BitCoins have already been used to purchase books, video games and other items.  Of course, since the BitCoins can’t be tracked, it opens up a wealth of exploitable opportunity for black markets such as drug dealing and prostitution.  This alone will alarm politicians, who one can imagine are already considering making the new currency illegal.  The same thing could be said of CraigsList, however, and yet it is still legal.

How does one generate BitCoins?  This is where things get interesting and slightly confusing to the not-so-tech savvy.  Each computer can act as a BitCoin miner.  The computer “mines” BitCoins at a predictable rate, which requires time and energy (processing power, electricity and anywhere from 5 to 10 years), and then the fully mined BitCoins are stored locally on the computer.  The risk being that computer theft or computer crashes will erase BitCoin files, leaving users BitCoin-less.  It seems likely, however, that there will be ways of backing up BitCoin accounts.

One of the most fantastic aspects of BitCoin is that it is open source software, which means that one wouldn’t have to buy the software, but simply download it.  Open source has long been a dream of many hackers going back to the creation of home computers and the internet, and has taken on renewed vigor as corporations and governments have gradually consolidated power over computer software and the internet.

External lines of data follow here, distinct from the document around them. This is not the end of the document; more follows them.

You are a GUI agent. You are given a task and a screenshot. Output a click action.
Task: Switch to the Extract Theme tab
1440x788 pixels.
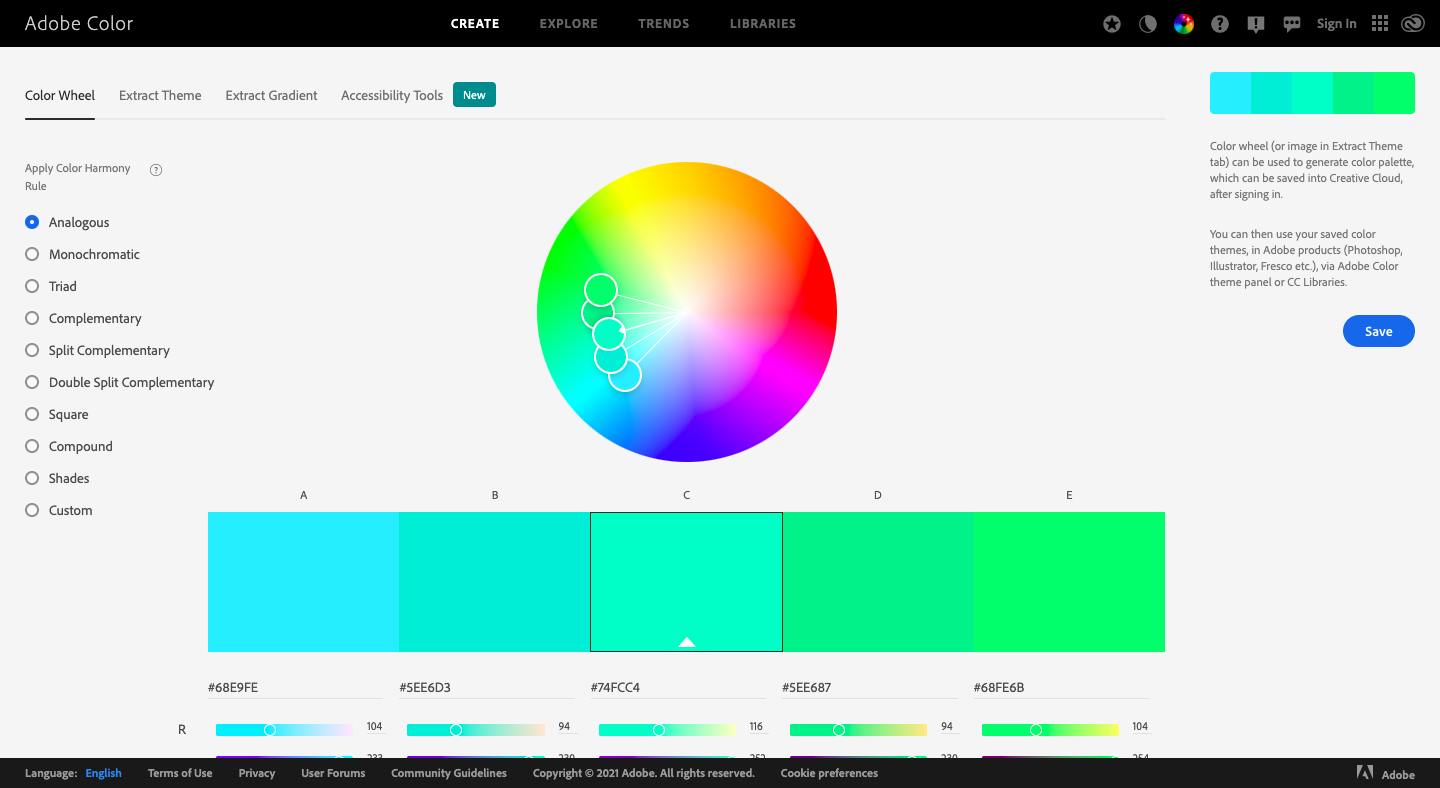(x=160, y=95)
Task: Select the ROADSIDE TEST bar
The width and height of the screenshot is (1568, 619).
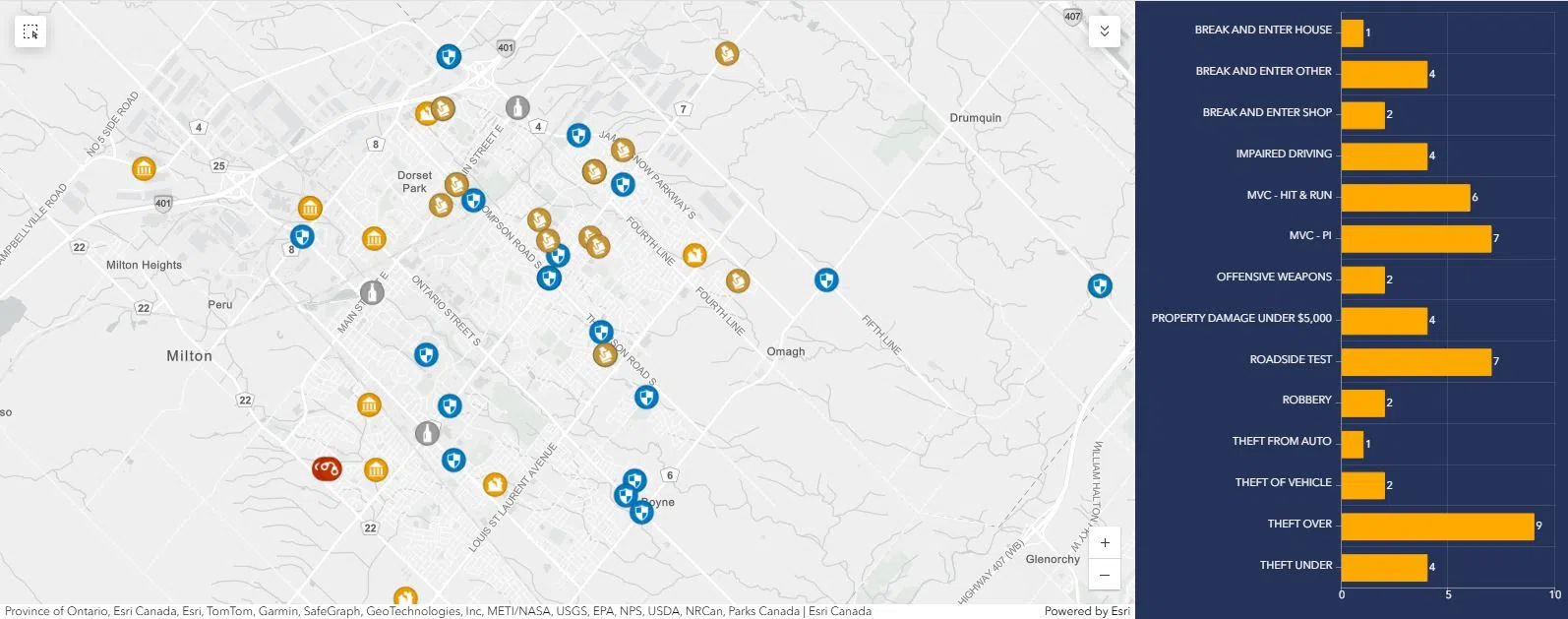Action: click(1416, 361)
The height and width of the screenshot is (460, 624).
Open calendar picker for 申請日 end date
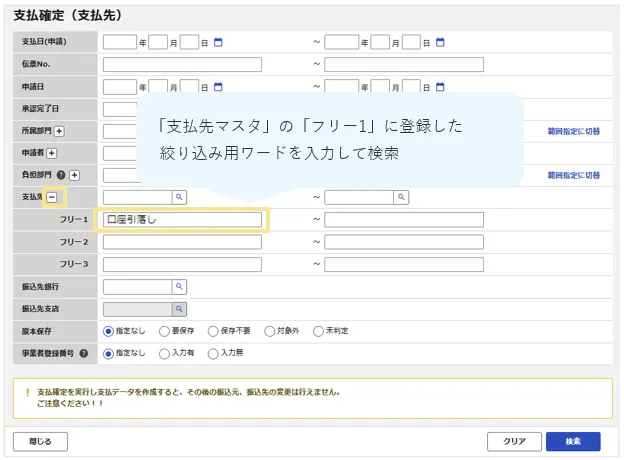[x=440, y=86]
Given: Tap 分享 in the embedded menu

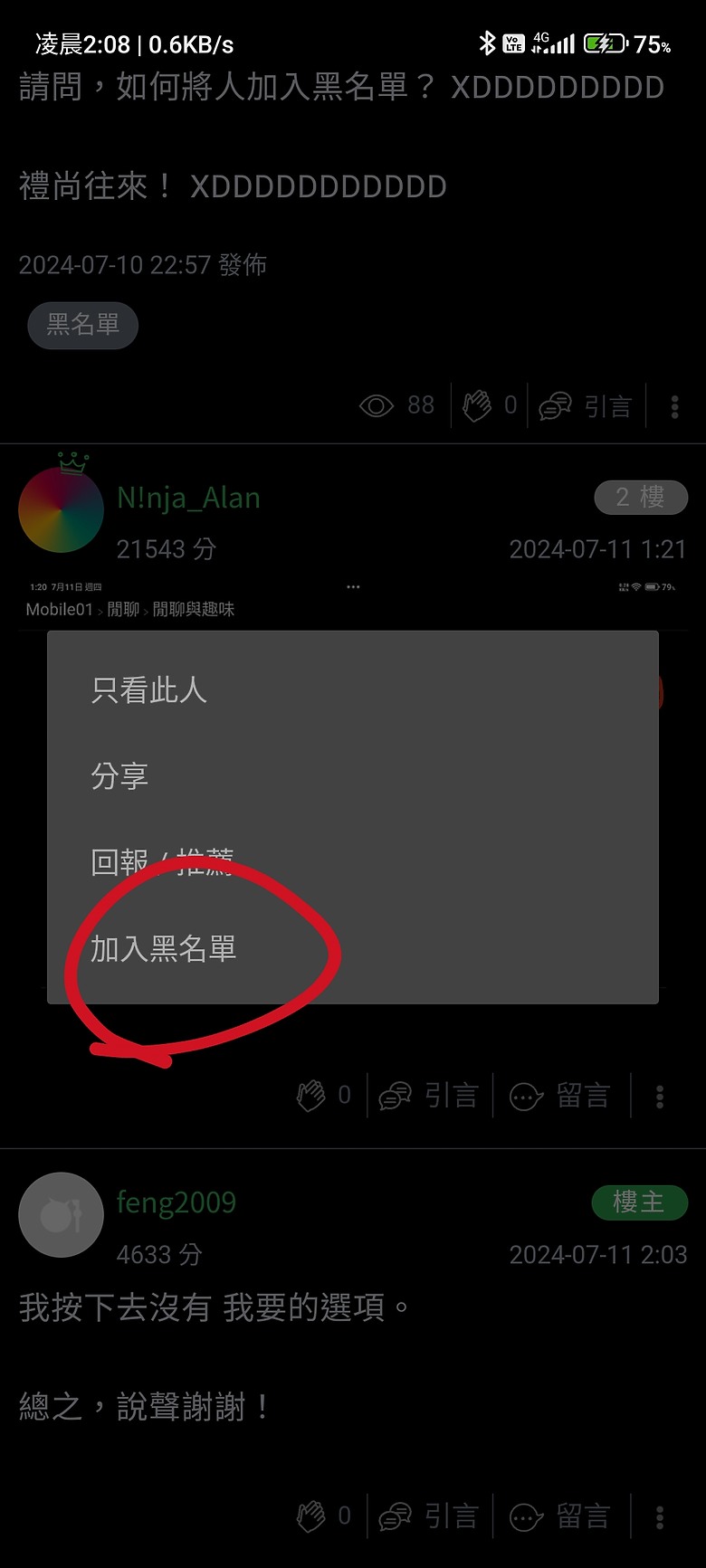Looking at the screenshot, I should pyautogui.click(x=119, y=776).
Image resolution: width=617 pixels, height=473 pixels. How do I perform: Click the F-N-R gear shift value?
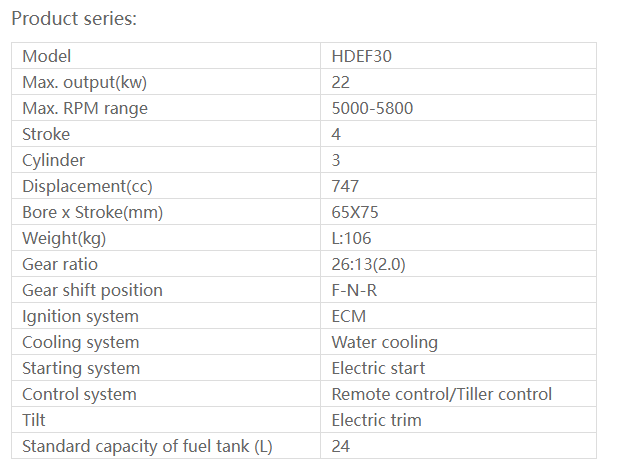354,290
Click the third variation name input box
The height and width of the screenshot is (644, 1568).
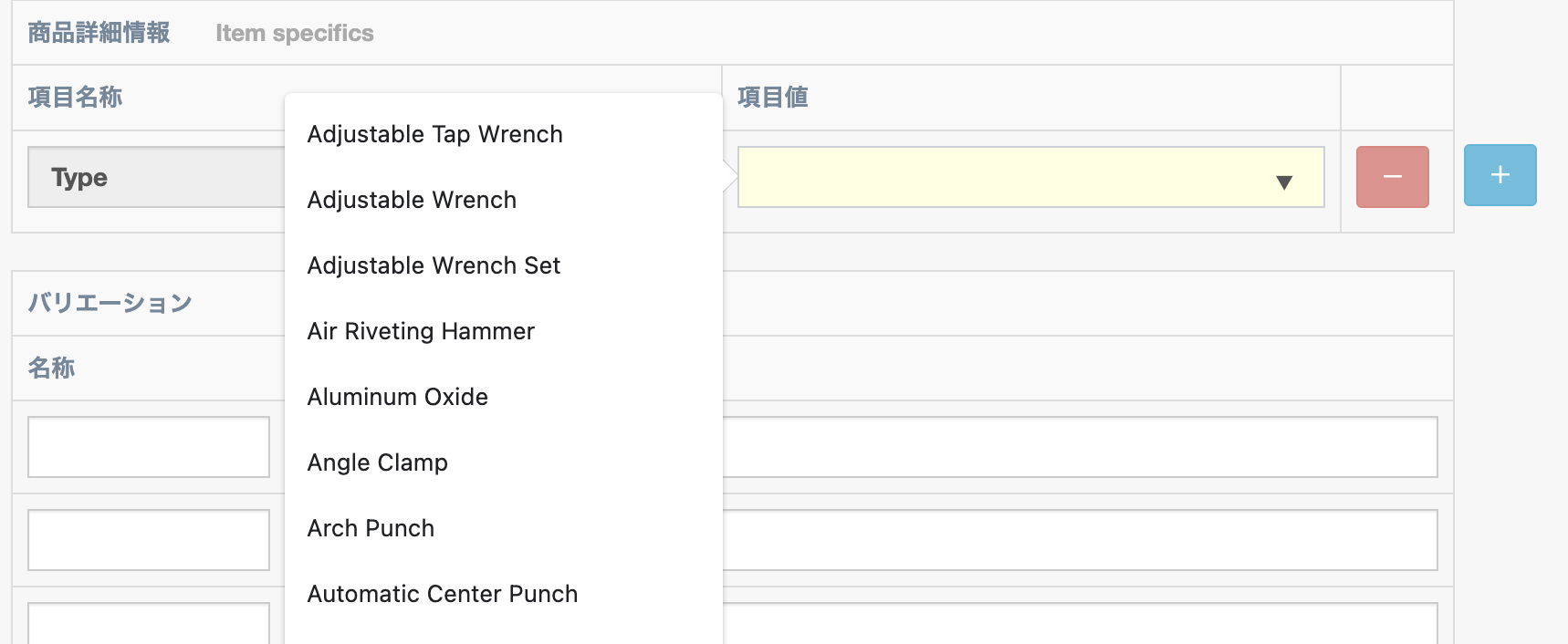tap(149, 624)
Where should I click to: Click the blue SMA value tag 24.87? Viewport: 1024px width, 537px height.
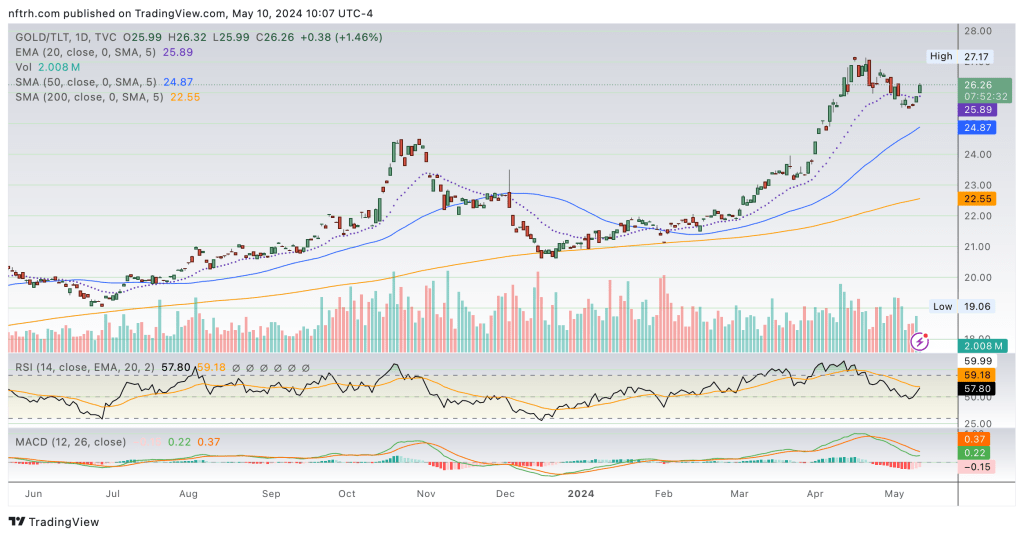(x=975, y=128)
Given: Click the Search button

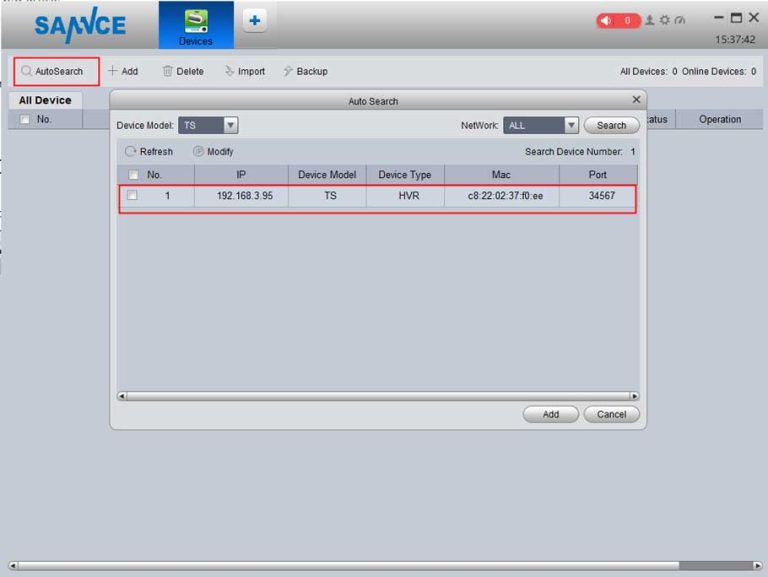Looking at the screenshot, I should coord(611,126).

The catch with BitCoin is that there will be a limit to the number of BitCoins ultimately generated.  According to a Launch Conference article, only 21 million can be generated by 2140, “but at this point the electricity and time it would take to produce a BitCoin is larger than the actual value of a BitCoin (your laptop might take five years to make one batch of 50, and they currently trade at $6.70 per BitCoin).”

This built-in limitation would seem to restrict the BitCoin to the fringes, unless more and more people download the software, and the value of the BitCoin skyrockets.  And since it has limitations, it’s clear that not all human transactions could be done by way of the BitCoin, which would certainly limit its mission to put power back in the hands of people.  Question: would the tech savvy have an advantage in generating BitCoins?  This seems to be what BitCoin Tech Lead Gavin Andreson is intimating when he told Jason Calacanis on “This Week in Start-Ups” that generating BitCoins has become a specialized business.

In the interview, Calacanis gives BitCoin 24 months before it is dismantled by the US government.  And my good friend noted yesterday that it probably won’t take long before it’s somehow infiltrated and subverted by the US government.  Gavin Andresen, in fact, has already been asked to speak about the software to the CIA’s investment arm In-Q-Tel.  Also interesting is the possibility that open source currencies could revolutionize work: power relationships, work days, etc., freeing up humans to enjoy life instead of being tethered to jobs they hate.

Whatever happens, the invention of the BitCoin is a rather seismic event, and might point to the way of the future, in which the people might finally wrest the power that the state and corporations have held over individuals for far too long.